>> begin Quoted passage

Guggenheim Helsinki Plan was an initiative to establish a Guggenheim museum in Helsinki, Finland. A proposal was introduced to the Helsinki City Council in 2011. After rejection of the initial plan in 2012, a new plan, introduced in 2013, was considered and finally rejected in 2016.
Following the 2011 proposal of a plan by the Solomon R. Guggenheim Foundation for a museum next to South Harbour, Helsinki, a debate was waged among local political and culture activists. The project's construction costs were estimated at 130–140 million euros to be paid by the city of Helsinki and the Finnish State. Guggenheim's license fee for the first 20 years was estimated as 23.4 million euros. Running costs of 14.4 million euros per year would outstrip annual admission fees of only 4.5 million euros. A survey found that 75% of citizens in Helsinki, and 82% of citizens in Vantaa, opposed the project. The Helsinki City Council rejected the plan in 2012. In 2013, Finland's Parliamentary Ombudsman issued a report concluding that Finnish investor and art collector Carl Gustaf Ehrnrooth, a member of the Board of Directors of the Guggenheim Foundation, and Janne Gallen-Kallela-Sirén, director of the Helsinki City Art Museum and a chief exponent of the Guggenhiem plan, had conflicts of interest involving the plan and each other.
In September 2013, the Guggenheim Foundation advanced a revised proposal that sought to address the concerns. Operating cost estimates were revised downwards, while revenues were forecast by the Foundation to increase. In 2014, the city board agreed to reserve a new site for a potential museum at Eteläsatama and authorized the Foundation to hold an international architecture competition to design the potential museum. The competition drew a record 1,715 submissions, and six finalists were announced. In June 2015 the French-Japanese architecture firm Moreau Kusunoki Architectes was selected as the winner. In December 2016, the Helsinki city council rejected the plan.
In 2009, then-Director of Helsinki City Art Museum, Janne Gallen-Kallela-Sirén, introduced to the city of Helsinki the idea to approach the Solomon R. Guggenheim Foundation in New York regarding establishing a museum in Helsinki that might stimulate tourism. In January 2011 the Guggenheim proposed a plan to the Helsinki City Council. The proposal was for a 12,000 square meter building, with the museum comprising 4,000 square meters. Helsinki would pay the construction costs, estimated as 130–140 million euros, plus the land costs. The museum was planned to be supervised by a board with 4 members from Helsinki and 3 from the Guggenheim. Five to eight exhibitions annually were assumed. The museum would also provide pedagogical and educational programs highlighting Finnish art, architecture and design.

>> end Quoted passage

• What this task involves
Put this sentence from the Guggenheim Helsinki text into Spanish: "The Helsinki City Council rejected the plan in 2012." The material after this point has nothing to do with the Guggenheim Helsinki text.

>> begin Given entries

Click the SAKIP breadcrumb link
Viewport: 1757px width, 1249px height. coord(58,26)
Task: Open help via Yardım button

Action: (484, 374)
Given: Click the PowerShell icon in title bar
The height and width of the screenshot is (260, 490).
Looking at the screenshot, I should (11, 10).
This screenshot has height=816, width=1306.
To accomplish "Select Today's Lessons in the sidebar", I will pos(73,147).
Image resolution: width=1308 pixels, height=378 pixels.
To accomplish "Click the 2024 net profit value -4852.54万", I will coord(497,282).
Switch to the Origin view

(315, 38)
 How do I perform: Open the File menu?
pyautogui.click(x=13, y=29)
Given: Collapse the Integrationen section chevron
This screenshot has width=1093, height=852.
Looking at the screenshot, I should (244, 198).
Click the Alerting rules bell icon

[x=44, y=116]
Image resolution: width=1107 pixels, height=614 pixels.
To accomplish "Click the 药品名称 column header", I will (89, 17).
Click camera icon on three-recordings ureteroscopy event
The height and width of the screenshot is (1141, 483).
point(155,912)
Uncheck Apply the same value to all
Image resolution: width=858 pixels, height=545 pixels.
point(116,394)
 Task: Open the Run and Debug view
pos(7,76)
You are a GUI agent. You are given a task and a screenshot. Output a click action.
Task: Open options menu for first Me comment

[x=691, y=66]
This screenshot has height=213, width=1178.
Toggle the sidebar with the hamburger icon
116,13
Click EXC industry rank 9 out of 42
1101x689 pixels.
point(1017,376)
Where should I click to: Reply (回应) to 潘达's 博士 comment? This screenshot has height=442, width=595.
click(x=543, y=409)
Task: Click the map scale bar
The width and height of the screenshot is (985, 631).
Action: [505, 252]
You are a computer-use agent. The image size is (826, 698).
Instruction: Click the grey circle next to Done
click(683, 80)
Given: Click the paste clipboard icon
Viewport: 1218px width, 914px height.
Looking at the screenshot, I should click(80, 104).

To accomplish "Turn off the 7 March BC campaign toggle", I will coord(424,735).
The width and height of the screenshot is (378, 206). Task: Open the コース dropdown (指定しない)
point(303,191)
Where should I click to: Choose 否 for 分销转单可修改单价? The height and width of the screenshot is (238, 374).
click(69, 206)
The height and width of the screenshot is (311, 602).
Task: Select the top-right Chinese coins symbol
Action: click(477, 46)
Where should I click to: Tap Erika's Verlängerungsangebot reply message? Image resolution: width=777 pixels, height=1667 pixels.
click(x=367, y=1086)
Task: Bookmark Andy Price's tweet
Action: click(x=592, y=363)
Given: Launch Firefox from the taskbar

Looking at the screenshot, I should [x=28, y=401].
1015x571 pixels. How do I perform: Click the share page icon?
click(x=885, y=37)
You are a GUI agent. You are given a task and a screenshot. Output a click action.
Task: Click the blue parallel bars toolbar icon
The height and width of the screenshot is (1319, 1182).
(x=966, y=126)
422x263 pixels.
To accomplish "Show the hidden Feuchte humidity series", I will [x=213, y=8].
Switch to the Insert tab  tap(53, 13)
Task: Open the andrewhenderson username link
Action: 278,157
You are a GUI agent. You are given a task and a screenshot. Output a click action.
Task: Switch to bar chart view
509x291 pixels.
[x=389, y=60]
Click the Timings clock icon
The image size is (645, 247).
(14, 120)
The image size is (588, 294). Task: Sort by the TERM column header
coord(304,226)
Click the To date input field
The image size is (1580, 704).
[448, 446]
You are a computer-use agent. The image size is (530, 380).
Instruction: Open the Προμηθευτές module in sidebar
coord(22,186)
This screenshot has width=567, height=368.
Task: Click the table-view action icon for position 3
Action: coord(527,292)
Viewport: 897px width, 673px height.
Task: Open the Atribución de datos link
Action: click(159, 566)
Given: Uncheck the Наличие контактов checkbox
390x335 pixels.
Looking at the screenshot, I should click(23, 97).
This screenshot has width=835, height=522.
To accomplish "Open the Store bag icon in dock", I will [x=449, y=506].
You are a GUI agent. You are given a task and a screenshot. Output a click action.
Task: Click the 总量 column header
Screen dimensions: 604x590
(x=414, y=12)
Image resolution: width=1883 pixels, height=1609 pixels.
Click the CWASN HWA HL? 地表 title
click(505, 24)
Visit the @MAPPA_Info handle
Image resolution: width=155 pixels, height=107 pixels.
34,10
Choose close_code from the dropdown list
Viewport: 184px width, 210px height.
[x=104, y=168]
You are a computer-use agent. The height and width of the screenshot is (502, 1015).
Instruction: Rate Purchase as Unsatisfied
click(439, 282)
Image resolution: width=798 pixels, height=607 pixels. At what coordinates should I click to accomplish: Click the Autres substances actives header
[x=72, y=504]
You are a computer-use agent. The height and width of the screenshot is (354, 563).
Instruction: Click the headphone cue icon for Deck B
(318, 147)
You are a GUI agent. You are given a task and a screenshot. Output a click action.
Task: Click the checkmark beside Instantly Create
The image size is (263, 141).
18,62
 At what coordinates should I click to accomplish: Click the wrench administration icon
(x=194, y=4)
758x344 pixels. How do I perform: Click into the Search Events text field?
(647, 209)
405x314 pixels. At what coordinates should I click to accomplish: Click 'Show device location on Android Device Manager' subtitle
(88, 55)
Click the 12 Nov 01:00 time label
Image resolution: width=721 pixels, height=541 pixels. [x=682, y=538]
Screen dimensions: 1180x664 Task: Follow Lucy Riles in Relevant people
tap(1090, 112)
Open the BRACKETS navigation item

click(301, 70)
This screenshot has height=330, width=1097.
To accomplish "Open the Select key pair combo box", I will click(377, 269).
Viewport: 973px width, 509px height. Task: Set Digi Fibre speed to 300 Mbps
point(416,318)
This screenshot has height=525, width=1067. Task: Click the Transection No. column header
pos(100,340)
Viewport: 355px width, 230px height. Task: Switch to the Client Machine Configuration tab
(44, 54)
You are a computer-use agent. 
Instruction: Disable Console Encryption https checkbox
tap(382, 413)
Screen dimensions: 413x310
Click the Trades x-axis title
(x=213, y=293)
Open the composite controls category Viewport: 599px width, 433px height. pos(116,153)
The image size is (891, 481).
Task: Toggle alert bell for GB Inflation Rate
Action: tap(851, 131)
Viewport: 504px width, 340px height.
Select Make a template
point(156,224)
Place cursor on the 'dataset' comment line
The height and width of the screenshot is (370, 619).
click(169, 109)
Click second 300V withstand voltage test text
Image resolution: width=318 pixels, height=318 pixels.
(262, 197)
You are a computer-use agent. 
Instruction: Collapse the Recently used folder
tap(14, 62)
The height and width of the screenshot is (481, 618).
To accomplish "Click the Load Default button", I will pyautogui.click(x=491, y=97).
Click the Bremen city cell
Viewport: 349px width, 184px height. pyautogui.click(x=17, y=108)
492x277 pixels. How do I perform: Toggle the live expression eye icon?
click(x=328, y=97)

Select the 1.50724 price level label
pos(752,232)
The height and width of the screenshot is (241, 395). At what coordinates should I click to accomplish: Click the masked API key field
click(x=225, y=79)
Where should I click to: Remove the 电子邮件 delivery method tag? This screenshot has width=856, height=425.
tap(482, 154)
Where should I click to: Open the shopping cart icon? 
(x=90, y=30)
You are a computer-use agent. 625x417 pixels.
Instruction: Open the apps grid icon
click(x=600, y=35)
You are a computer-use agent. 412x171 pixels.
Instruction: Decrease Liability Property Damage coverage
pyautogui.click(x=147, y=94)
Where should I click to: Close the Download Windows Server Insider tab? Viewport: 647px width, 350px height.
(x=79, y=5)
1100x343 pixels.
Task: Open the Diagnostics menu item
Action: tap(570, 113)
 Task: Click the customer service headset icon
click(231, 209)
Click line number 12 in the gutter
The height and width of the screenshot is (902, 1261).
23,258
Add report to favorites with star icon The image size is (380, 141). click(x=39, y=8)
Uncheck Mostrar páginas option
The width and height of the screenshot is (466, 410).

>> end Given entries

• Finished task
El Consejo Municipal de Helsinki rechazó el plan en 2012.